Maasdijk 15, steenbakkerij/stoeterij
Adres: Maasdijk 15, Aalst
Gemeente: Zaltbommel
Naam object: Camping De Rietschoof
Postcode + plaats: 5308 JA Aalst
Straat + huisnummer: Maasdijk 15
Kadastrale aanduiding: gemeente Brakel, Sectie L, nr(s). 386, 993, 1079 en 1518
Bescherming: gemeentelijk monument
Datum aanwijzing: 6 november 2012
Oorspronkelijke functie: steenbakkerij/stoeterij
Huidige functie: camping
Bouwjaar: eind 19de tot midden 20ste eeuw
Architect bungalow: Joop Reine
Bouwstijl: jaren ’20 / jaren ‘50
Beschrijver: Mieke Sanders
Datum Beschrijving: 16 april 2012
Foto’s: Streekarchief Bommelerwaard (SAB) / 2012
Beschrijving algemeen
In de Konijnenwaard, uiterwaard van de Maas, bij het kerkdorp Aalst ligt de camping ‘De Rietschoof’. De naam is ontleend aan het nabijgelegen buurtschapje. De Rietschoof wordt aan de noordzijde omsloten door de Maasdijk en in het zuiden begrensd door de Maas. In de 19de eeuw was de Rietschoof een steenbakkerij. In het midden van de 20ste eeuw werd een stoeterij aan de fabriek toegevoegd. Na de sluiting van de steenbakkerij in 1968 werd de Rietschoof geleidelijk een camping.

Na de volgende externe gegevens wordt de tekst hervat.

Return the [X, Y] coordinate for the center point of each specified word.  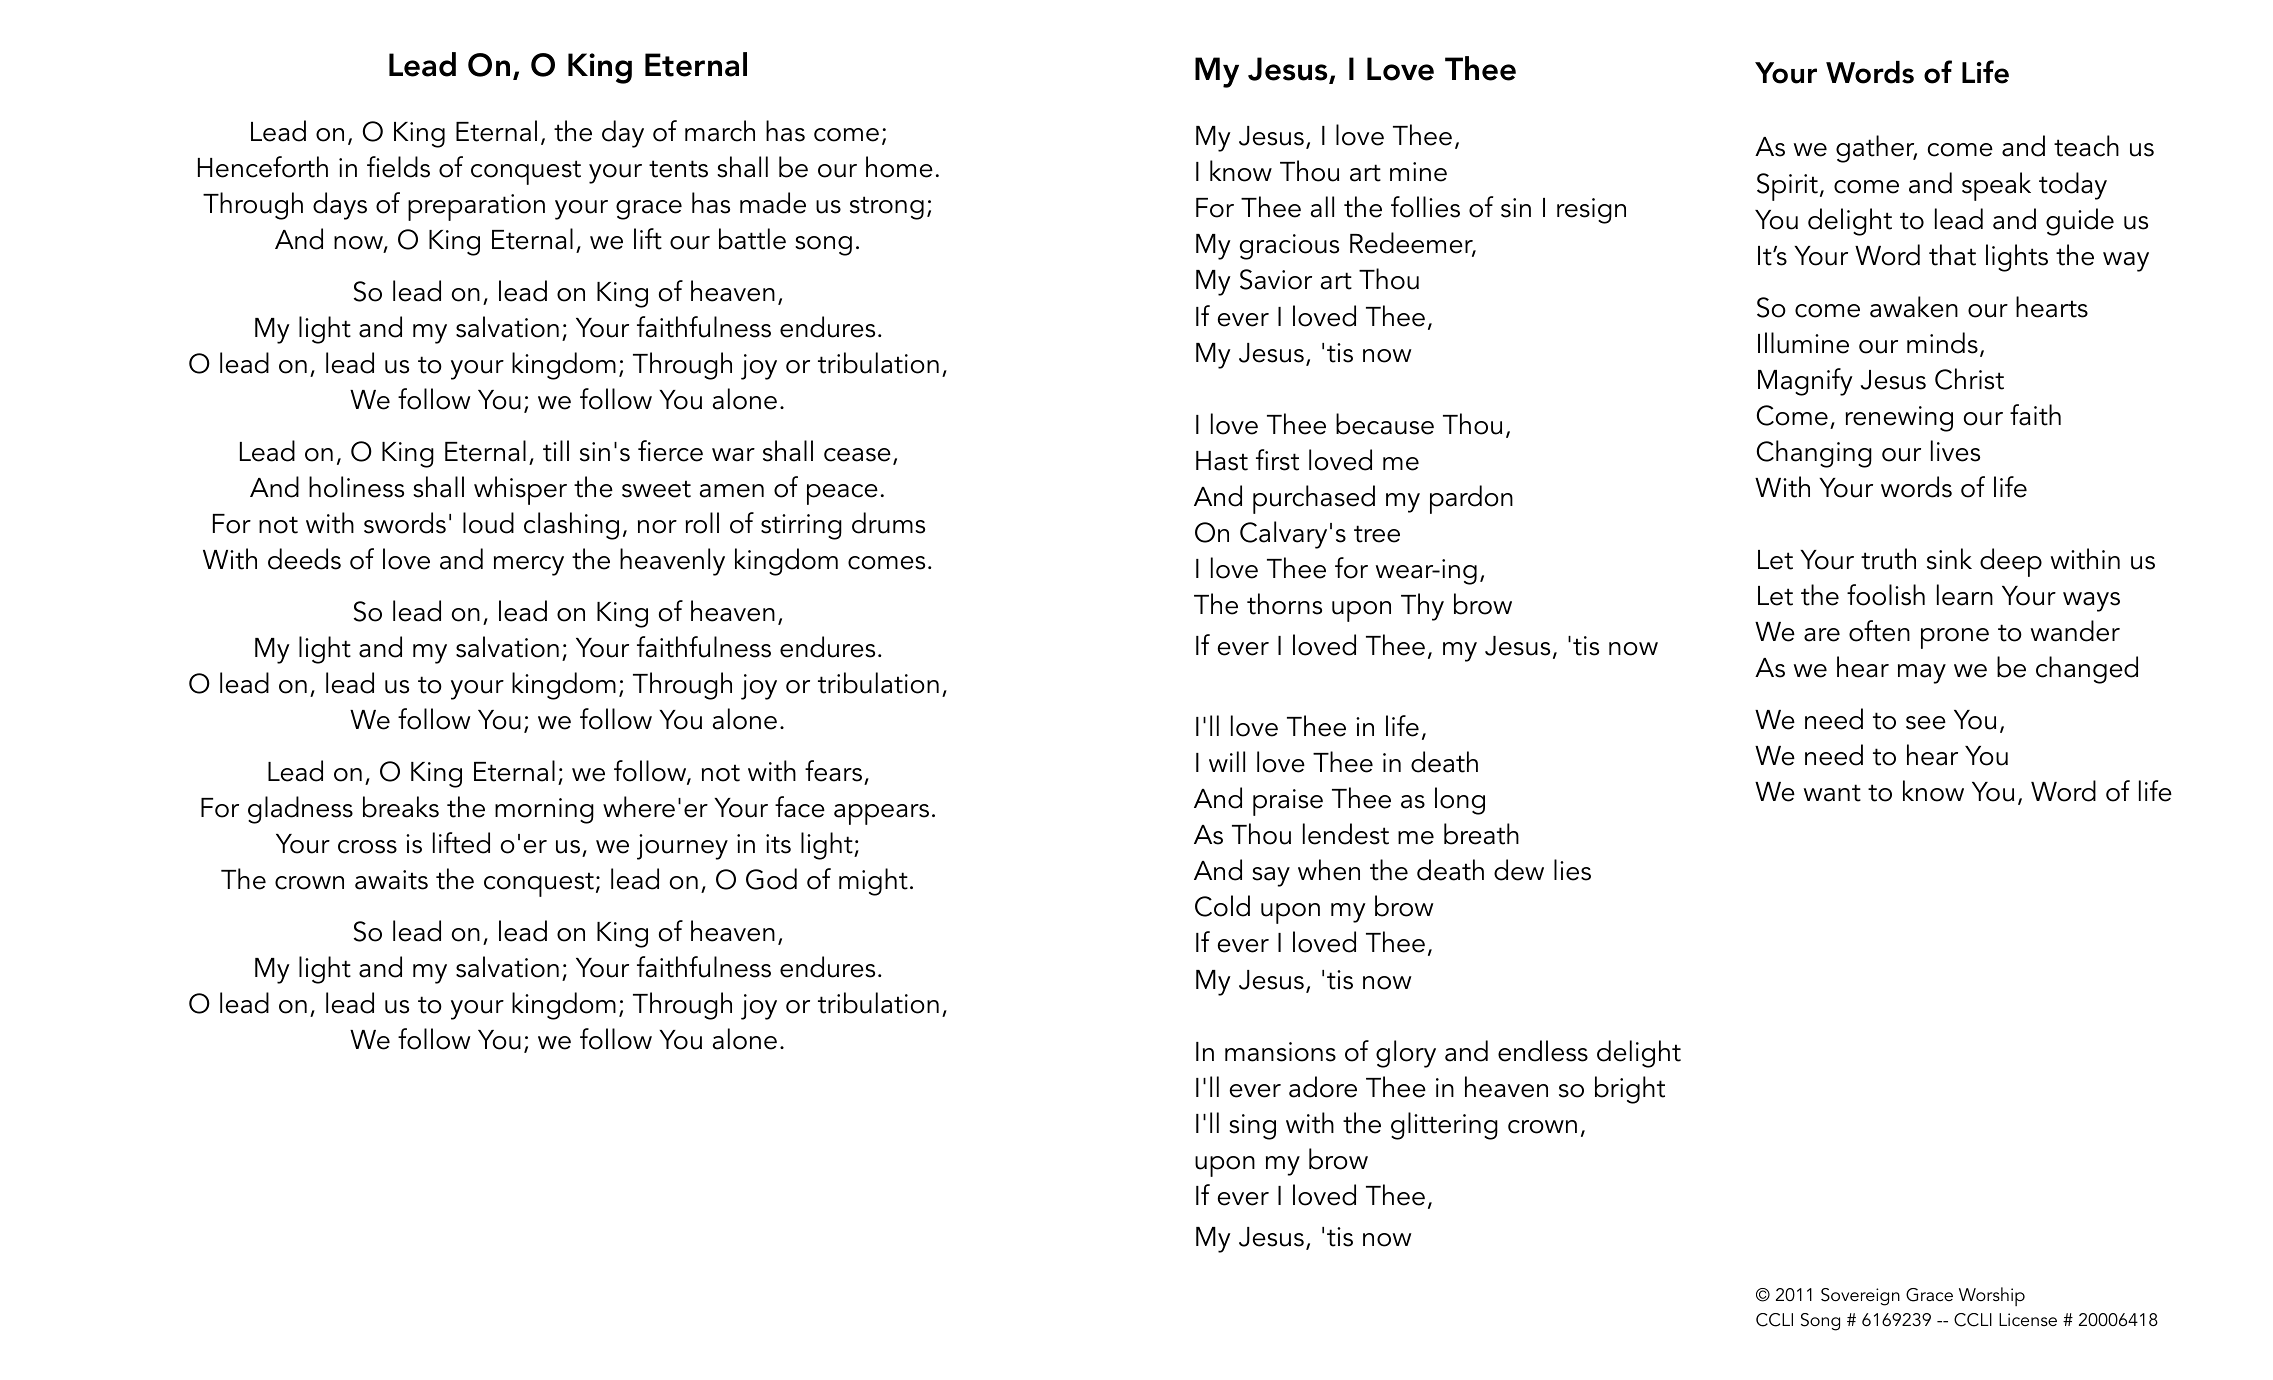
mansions [1280, 1052]
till [556, 451]
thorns [1284, 604]
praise [1288, 802]
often [1879, 631]
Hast [1222, 461]
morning [544, 811]
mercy [529, 566]
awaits [391, 880]
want [1832, 793]
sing [1252, 1127]
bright [1630, 1090]
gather [1876, 149]
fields [398, 167]
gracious [1289, 247]
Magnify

Landschappelijke ontwikkeling
In de Bommelerwaard werden rond 1000 na Chr. de eerste kaden en rivierdijken aangelegd. Omstreeks 1321 was de eerste ringdijk voltooid. Sindsdien zijn de dijken geleidelijk steeds verder opgehoogd, waardoor ze zeer steil zijn geworden. Door de bedijking van de grote rivieren kwam er een einde aan de natuurlijke ontwikkeling van het stroomruggen- en kommenlandschap. De rivieren konden zich nu niet meer verleggen en afzetting van materiaal vond uitsluitend nog plaats in de uiterwaarden. Als gevolg hiervan zijn de uiterwaarden geleidelijk aan hoog opgeslibd. Door het afgraven van klei ten behoeve van de steenfabrieken, zoals bij De Rietschoof, is het maaiveld weer sterk verlaagd. De laaggelegen delen van het terrein en de dijkjes met paden herinneren nog aan de tijd waarin De Rietschoof als steenbakkerij in gebruik was.
Steenbakkerij
In de tweede helft van de 19de eeuw was de baksteenindustrie in opkomst. Zoals langs vele rivieren werden ook in de Konijnenwaard bij Aalst en in de Narckeswaard bij Nederhemert nieuwe fabrieken gesticht. In 1881 wordt in een gemeenteverslag van Nederhemert, waar Aalst toen bij hoorde, melding gemaakt van over een steenfabriek van de wed. J.G. van Kuijk, vermoedelijk een ringoven. Deze fabriek werd later bekend onder de naam De Rietschoof. In 1900 wordt melding gemaakt van de naastgelegen steenfabriek in aanbouw: de Stoom Pannen- en Steenfabriek De Rijswaard. Ondertussen had De Rietschoof een nieuwe eigenaar, de heer J.A. Pool. In 1911 werd M.J. van Löben Sels, later voorzitter van de Federatie van Steenfabrieken, eigenaar van de Rietschoof. Kort voor 1930 zijn De Rietschoof en De Rijswaard samengevoegd. In totaal waren er toen 200 arbeiders aan het werk. Bij De Rietschoof werd een benzinebewaarplaats gebouwd en een dubbele arbeiderswoning. De heer P. van Driel werd eigenaar van de beide fabrieken. Tot aan de Tweede Wereldoorlog ging het slecht. De woningbouw lag vrijwel stil en de concurrentie met nieuwe producten zoals asfalt en beton, begon de steenfabriek parten te spelen waardoor er veel ontslagen vielen. In de Tweede Wereldoorlog kwamen De Rietschoof en De Rijswaard stil te liggen. Er waren geen kolen meer om te stoken, de paarden werden gevorderd en de mannen gemobiliseerd.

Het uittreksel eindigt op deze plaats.